— Start Source excerpt —

The output tells us that there is a positive correlation between the number of languages and the area of the country. We can see this in the correlation coefficient (cor) which is 0.29. The correlation coefficient is a number between 1 and -1, with 1 indicating a perfect positive correlation, and -1 indicating a perfect negative correlation. The p-value of the correlation indicates how confident we can be in the fit of the model.

Correlation Matrix

Sometimes it can be useful to look at all the correlations between all of the variables in a dataset at once. This can be done with a correlation matrix. However, we should be careful about reading too much into a correlation matrix: it just tells us how much the variables correlate with each other. In order to be more rigorous about making predictions, we will need to build linear models.

— End Source excerpt —
— Start Provided material —

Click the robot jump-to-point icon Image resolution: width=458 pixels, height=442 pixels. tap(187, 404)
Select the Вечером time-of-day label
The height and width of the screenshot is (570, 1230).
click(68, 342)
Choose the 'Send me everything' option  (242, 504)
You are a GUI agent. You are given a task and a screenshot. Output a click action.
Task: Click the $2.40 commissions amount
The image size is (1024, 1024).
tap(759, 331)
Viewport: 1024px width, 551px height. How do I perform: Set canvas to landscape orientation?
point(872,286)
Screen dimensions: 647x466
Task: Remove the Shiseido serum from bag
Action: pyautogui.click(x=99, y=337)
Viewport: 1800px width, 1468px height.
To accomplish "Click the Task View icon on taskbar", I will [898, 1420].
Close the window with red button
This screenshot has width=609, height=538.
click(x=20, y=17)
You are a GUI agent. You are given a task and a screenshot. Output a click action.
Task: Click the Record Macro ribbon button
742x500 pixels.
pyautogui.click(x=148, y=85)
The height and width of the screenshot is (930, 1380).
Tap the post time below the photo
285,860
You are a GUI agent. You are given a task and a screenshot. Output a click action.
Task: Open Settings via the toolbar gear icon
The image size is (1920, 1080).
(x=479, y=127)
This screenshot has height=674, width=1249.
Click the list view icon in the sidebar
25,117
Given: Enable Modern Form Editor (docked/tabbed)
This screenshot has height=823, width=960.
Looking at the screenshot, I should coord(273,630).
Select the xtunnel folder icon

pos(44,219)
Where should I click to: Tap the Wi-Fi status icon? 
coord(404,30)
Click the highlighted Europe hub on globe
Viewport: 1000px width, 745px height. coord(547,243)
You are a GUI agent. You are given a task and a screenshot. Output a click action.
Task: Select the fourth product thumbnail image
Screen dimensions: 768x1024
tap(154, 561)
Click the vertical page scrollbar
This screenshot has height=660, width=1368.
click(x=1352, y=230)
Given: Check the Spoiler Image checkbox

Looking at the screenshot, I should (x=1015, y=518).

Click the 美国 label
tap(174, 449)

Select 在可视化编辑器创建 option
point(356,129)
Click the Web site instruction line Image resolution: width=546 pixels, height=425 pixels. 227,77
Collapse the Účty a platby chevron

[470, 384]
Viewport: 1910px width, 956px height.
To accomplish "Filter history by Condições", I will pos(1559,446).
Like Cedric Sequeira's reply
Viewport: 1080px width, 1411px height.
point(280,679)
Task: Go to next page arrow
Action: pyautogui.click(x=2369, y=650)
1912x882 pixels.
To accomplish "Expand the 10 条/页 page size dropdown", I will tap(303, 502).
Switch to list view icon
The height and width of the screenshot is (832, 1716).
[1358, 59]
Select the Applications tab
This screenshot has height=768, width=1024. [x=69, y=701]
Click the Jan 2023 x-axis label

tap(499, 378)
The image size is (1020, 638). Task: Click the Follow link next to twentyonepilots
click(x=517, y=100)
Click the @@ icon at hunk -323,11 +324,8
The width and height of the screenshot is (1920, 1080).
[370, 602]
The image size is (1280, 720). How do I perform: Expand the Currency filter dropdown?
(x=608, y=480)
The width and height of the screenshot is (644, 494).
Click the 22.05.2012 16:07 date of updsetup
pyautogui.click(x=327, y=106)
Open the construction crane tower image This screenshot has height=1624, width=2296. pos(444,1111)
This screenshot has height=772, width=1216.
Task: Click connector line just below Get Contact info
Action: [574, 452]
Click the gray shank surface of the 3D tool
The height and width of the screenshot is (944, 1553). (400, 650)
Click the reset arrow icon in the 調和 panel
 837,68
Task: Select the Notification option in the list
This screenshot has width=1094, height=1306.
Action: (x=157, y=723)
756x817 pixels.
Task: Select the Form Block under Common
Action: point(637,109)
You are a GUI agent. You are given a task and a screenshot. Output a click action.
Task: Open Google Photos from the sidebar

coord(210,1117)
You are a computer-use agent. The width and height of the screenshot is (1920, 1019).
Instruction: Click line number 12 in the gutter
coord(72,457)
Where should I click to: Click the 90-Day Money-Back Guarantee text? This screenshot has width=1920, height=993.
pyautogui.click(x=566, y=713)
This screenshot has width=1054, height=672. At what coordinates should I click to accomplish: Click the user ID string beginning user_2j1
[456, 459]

— End Provided material —

What to do:
A) List each distinct number that appears in the text on correlation.
B) Using the text on correlation, mark each statement yes or no and quote the words that settle it. (i) The number of languages and the area of the country are negatively correlated. (ii) A correlation coefficient of -1 means a perfect negative correlation. (iii) A correlation matrix is enough for rigorous predictions.
C) Pick up the text on correlation after its final sentence and keep writing.

Answers by task:
A) 0.29, 1, -1

B)
(i) No: "there is a positive correlation between the number of languages and the area of the country"
(ii) Yes: "-1 indicating a perfect negative correlation"
(iii) No: "In order to be more rigorous about making predictions, we will need to build linear models."

C)
df1 <- data.frame("Languages" = df$Languages, "Area" = df$Area, "Population" = df$Population, "MGS" = df$MGS)
df1$Languages <- as.numeric(df1$Languages)
pander(cor(df1))
  Languages Area Population MGS
Languages 1 0.2905 0.4088 0.2418
Area 0.2905 1 0.3331 -0.1277
Population 0.4088 0.3331 1 -0.01717
MGS 0.2418 -0.1277 -0.01717 1

Modelling a Relationship as a Linear Regression

In the plot above, we used a so-called linear model to draw the line between the points. The straight line in the plot is a linear model, that minimizes the distance between the line and every individual point. If we generate some random numbers to create white noise, then the line should be close to horizontal. Here we see a linear model of 1000 random numbers between 0 and 100 plotted against 1000 other random numbers between 0 and 100:

set.seed(42)

x = runif(1000, min=0, max=100)
y = runif(1000, min=0, max=100)

df_random <- data.frame("x" = x, "y" = y)

ggplot(data = df_random, aes(x,y)) +
  geom_point() +
  geom_smooth(method = "lm") +
  theme_classic() +
  labs(title = "White Noise")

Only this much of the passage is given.